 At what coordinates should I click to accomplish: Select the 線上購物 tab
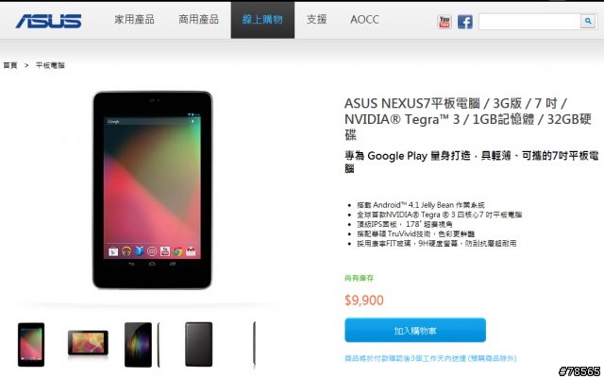point(262,20)
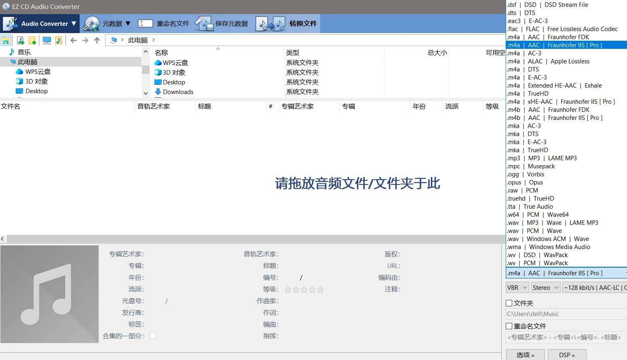Navigate back with the left arrow
Viewport: 627px width, 360px height.
(73, 40)
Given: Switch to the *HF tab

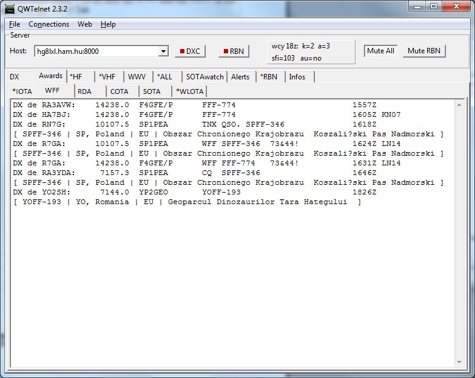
• • • • •
Please output the material above unchanged, apart from removing the pictures.

→ Task output:
 At what coordinates should I click to accomplish: Select the 線上購物 tab
point(262,20)
Navigate back with the left arrow
Viewport: 627px width, 360px height.
(73, 40)
Given: Switch to the *HF tab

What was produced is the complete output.